Description
What problem does this solve or what need does it fill?
More optimizations could be done in systems that could iterate over queries in a batched, packed way rather than individually. A clear example would be SIMD.
What solution would you like?
I'd like to be able to use queries in the following way:
world
.query_filtered::<Batched<(&mut Position, &Velocity)>, Without<FrozenInPlace>>()
.par_for_each_mut(
&task_pool,
4,
|(mut positions, velocities): (impl DerefMut<&mut [Position]>, impl Deref<&[Velocity]>)| {
use core::intrinsics::{assume, likely};
if unsafe { likely(positions.len() == 4) } {
unsafe { assume(velocities.len() == 4); } // hopefully done by Bevy
// some batch fast path
} else {
for (mut pos, vel) in positions.iter_mut().zip(velocities.iter()) {
// fallback scalar slow path
}
}
}
);
I'm using Deref
& DerefMut
informally in this example.
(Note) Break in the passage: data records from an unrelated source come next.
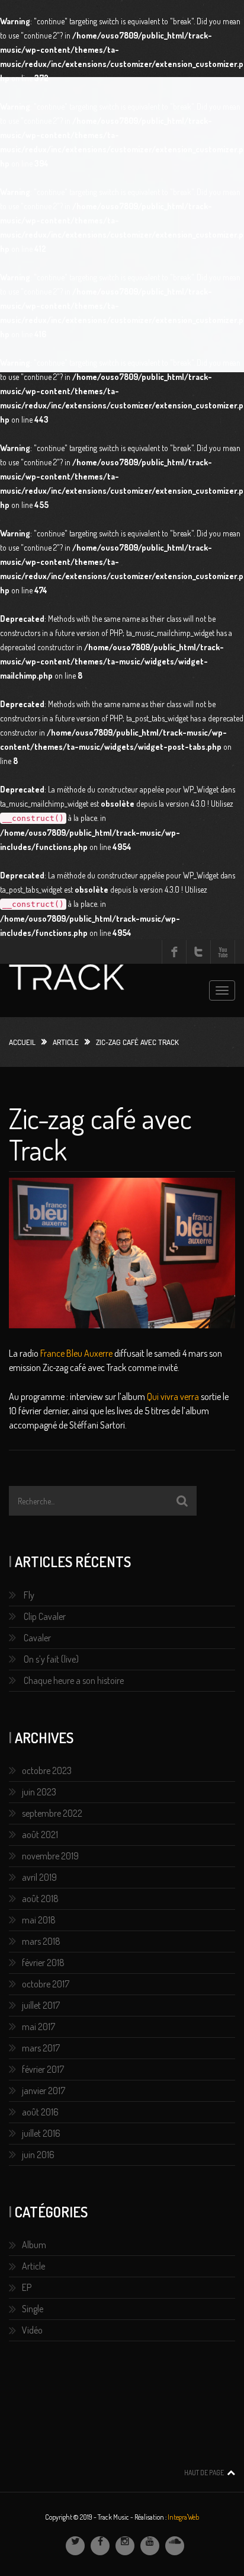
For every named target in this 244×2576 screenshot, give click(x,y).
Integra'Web (183, 2517)
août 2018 (40, 1898)
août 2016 (40, 2112)
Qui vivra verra (173, 1396)
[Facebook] (100, 2545)
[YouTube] (149, 2545)
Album (34, 2245)
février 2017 (43, 2069)
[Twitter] (75, 2545)
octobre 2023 (47, 1770)
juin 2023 (39, 1792)
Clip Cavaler (45, 1616)
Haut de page (204, 2472)
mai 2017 (38, 2026)
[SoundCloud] (174, 2545)
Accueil (22, 1042)
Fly (29, 1595)
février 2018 (43, 1962)
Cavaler (37, 1638)
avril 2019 (39, 1877)
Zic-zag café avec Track (100, 1133)
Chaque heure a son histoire (74, 1680)
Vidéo (32, 2330)
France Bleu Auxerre (76, 1353)
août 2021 (40, 1834)
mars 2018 (41, 1941)
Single (32, 2309)
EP (26, 2287)
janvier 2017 (43, 2090)
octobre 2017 (45, 1984)
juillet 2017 (41, 2005)
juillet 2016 (41, 2133)
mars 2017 (41, 2048)
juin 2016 (38, 2154)
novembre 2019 (50, 1856)
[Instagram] (124, 2545)
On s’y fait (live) (51, 1659)
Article (66, 1042)
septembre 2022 (52, 1813)
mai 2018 (39, 1920)
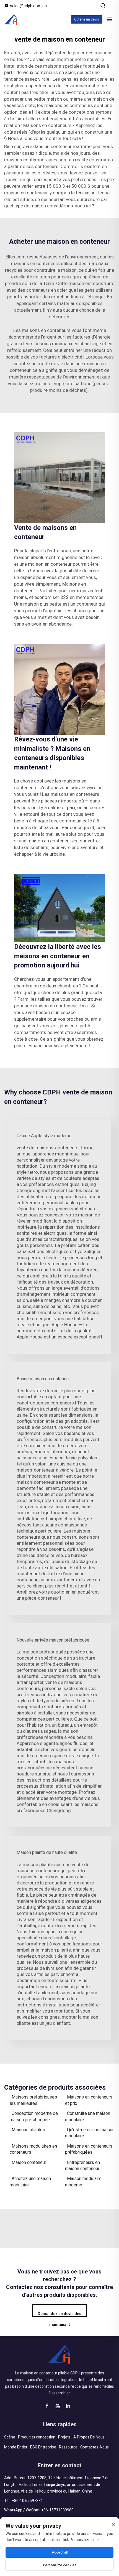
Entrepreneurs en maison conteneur (82, 2165)
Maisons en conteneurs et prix (88, 2100)
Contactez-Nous (94, 2447)
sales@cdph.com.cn (28, 5)
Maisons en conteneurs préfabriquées (88, 2149)
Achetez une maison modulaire (30, 2181)
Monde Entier (15, 2447)
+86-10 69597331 (27, 2500)
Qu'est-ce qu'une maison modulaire (90, 2132)
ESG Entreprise (43, 2447)
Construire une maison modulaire (87, 2116)
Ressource (68, 2447)
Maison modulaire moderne (83, 2181)
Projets (64, 2437)
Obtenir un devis (86, 19)
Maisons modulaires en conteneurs (33, 2149)
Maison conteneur (29, 2162)
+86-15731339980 (57, 2510)
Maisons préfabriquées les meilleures (33, 2100)
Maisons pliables (28, 2129)
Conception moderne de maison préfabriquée (34, 2116)
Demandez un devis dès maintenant (59, 2314)
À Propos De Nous (89, 2437)
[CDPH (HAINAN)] (11, 19)
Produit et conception (36, 2437)
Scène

I imagine it would be some wrapper like Res
, but I don't want to suggest any names.
What alternative(s) have you considered?
Manual buffering to reconstruct this information, but it's hard to implement especially for parallel iteration.
Additional context
For densely stored archetypes, I would like it to return however many spatially contiguous items as it's able to, up to the batch_size
setting of course. If the total number of compatible rows for a batched query is equal to batch_size
, but it's spread across different archetypes/tables and therefore not contiguous, I would prefer to get N separate batches under batch_size
. That is what the &[Component]
API would require anyway.
It would also be great if Bevy could prove to the compiler that all of these component-slices are of the same length. That would perhaps improve optimization.